The Big Apple’s Little Apple – Part 2

Captain John Manning’s step-daughter, Mary Manningham, married Robert Blackwell in 1676 and they inherited the island in 1686 and changed the name to Blackwell’s Island.  It kept this family name until 1921, an impressive 235 years.  In 1776, the then-current owner, Jacob Blackwell, was very loyal to the American Revolution, which was not a good thing when the British occupied NY.  They confiscated the island during their occupation but the island’s name was not changed and the family got it back when the British were run out of town. 

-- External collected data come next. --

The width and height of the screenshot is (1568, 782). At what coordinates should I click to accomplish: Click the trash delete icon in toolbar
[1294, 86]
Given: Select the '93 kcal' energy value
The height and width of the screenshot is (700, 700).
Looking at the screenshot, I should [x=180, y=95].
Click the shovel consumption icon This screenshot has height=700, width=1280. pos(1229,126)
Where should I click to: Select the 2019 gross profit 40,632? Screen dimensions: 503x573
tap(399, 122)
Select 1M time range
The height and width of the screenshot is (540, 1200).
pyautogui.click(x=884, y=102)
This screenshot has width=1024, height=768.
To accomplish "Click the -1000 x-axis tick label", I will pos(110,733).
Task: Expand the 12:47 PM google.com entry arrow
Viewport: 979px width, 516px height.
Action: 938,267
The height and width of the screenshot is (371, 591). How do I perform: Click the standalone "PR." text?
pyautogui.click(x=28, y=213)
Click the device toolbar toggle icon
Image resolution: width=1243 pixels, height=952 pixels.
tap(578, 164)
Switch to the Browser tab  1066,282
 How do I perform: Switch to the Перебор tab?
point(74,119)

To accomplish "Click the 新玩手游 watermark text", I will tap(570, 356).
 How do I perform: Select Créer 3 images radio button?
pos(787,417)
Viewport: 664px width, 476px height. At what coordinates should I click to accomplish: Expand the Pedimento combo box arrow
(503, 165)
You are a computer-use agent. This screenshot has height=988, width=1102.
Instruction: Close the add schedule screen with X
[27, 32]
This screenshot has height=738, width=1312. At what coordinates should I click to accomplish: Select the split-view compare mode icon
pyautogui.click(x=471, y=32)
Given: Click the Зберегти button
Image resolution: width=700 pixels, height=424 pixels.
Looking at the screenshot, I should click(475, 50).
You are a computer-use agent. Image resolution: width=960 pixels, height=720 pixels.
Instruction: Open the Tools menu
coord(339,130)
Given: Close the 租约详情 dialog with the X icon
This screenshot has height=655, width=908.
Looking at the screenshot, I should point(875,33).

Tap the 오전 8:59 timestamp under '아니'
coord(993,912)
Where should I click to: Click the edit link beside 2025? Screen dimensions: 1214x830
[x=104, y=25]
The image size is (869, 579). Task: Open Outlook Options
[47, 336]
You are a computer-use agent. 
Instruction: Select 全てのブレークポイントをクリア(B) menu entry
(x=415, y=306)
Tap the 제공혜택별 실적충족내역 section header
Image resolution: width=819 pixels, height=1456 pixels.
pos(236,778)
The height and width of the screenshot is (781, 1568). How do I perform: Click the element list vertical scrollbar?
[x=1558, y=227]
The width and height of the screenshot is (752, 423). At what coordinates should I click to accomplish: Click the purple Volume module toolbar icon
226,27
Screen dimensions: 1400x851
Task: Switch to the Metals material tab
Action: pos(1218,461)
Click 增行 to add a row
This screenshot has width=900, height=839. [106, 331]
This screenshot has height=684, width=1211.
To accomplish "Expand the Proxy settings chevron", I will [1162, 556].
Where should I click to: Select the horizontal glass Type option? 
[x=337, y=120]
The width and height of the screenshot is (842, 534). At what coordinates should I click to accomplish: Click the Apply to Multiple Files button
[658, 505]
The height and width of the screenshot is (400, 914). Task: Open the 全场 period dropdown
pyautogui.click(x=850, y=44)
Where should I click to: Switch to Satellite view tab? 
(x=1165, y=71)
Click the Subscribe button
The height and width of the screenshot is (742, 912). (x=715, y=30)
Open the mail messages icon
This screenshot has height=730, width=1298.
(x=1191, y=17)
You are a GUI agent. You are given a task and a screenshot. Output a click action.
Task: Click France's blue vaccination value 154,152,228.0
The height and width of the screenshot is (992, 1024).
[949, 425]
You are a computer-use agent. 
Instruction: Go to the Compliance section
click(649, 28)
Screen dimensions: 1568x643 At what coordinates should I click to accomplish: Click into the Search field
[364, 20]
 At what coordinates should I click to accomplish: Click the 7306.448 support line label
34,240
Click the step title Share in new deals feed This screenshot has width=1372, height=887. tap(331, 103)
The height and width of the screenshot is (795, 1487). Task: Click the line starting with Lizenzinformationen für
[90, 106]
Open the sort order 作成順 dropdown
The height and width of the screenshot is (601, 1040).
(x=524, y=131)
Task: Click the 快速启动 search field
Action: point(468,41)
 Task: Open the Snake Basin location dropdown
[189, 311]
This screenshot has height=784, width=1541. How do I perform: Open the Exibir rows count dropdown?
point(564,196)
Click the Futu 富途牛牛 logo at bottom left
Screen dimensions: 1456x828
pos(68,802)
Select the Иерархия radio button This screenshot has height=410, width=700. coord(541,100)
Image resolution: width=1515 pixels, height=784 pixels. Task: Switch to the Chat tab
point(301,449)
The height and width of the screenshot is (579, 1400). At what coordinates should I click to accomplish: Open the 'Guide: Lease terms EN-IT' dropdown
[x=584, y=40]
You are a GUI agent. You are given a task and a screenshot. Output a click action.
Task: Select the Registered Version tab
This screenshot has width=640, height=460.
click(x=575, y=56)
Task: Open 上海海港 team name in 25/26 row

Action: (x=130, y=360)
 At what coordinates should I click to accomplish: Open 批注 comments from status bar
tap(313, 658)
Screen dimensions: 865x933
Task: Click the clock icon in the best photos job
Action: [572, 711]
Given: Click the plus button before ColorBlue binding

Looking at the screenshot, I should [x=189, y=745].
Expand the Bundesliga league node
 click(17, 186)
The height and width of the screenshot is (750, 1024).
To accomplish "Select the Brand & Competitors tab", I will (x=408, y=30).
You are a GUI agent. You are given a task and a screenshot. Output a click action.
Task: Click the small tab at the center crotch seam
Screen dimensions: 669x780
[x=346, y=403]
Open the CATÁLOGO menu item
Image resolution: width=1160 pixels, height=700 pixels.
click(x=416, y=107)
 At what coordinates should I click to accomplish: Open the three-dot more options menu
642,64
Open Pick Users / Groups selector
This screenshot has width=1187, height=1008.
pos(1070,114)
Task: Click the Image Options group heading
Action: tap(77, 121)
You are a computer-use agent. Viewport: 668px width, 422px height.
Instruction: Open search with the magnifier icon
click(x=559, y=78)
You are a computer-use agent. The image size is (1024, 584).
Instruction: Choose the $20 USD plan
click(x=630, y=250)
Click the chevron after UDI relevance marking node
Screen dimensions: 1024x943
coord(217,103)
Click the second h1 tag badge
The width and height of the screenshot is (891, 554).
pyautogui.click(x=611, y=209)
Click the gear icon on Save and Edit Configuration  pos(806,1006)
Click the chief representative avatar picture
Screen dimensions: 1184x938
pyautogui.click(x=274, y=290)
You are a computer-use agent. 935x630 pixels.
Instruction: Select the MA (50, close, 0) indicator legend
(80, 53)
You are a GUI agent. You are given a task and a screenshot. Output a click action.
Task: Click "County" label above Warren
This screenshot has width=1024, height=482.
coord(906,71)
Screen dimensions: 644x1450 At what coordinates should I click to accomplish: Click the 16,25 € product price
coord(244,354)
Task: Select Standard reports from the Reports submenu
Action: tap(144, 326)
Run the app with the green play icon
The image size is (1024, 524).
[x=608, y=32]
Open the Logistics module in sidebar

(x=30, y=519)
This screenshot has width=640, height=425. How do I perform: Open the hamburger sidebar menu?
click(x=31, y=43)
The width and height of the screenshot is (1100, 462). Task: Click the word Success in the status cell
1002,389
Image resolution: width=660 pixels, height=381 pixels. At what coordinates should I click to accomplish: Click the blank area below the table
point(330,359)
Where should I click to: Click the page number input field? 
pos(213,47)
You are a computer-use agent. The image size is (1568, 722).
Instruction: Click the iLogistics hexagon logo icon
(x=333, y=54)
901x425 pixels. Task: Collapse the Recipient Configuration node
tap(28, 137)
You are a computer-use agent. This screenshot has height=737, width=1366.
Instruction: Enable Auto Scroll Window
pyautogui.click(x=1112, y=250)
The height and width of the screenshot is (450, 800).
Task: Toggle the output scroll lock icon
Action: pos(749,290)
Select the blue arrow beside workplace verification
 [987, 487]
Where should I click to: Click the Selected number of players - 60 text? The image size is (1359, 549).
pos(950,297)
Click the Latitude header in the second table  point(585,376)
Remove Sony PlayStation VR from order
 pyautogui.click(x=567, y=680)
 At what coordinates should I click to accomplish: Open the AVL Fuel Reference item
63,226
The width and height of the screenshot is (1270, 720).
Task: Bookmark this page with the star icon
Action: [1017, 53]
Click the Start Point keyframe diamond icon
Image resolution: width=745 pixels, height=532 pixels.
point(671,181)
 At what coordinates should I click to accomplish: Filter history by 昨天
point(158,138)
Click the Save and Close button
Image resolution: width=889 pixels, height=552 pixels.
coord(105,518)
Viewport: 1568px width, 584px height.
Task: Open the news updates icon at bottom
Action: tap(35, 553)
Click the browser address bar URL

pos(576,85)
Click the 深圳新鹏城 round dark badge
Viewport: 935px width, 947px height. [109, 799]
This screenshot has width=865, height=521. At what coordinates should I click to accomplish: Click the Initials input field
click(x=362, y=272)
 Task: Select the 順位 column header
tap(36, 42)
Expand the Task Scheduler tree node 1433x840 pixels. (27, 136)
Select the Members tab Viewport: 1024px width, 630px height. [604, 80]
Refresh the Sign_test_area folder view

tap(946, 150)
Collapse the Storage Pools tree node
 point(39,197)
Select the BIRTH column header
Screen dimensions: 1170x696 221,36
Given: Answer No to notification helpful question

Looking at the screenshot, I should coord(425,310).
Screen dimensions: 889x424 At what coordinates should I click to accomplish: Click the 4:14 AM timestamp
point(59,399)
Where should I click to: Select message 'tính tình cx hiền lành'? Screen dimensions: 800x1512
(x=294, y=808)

The Blackwell family farmed the island.  I have always heard that the Blackwell family actually lived in the Queens area but they spent their summers farming on the island.  While the wealthy of NYC went to the mountains, it seems the Blackwell family went to the island.  It apparently was much cooler there with the breeze over the water.  But in 1782, the family tried to sell the island and listed a cider mill, a large orchard containing 450 fruit trees and a number of stone quarries in the ad.  Nobody wanted it.  The family tried again in 1794 but, again, nobody wanted that island.  I guess either it wasn’t that cool in the summer or no one wanted to take care of all those trees!  In 1796, the Blackwell house was built and it is the oldest structure on the island today.  I was a little shocked to see a 2-story, baby blue wooden house still standing but it was so great to be able to touch this home that my dad’s ancestors had built so long ago. 

Blackwell House 1999


In 1823, the Blackwell’s sold the island to James Bell for $30,000.  That was great but the man died, apparently without heirs, and the island reverted BACK to the Blackwell family in 1825.  Personally, I think this was a sign and the Blackwell family should have held on to the island, but in 1828, the City of New York bought it and the Blackwell family was finally out of the fruit business.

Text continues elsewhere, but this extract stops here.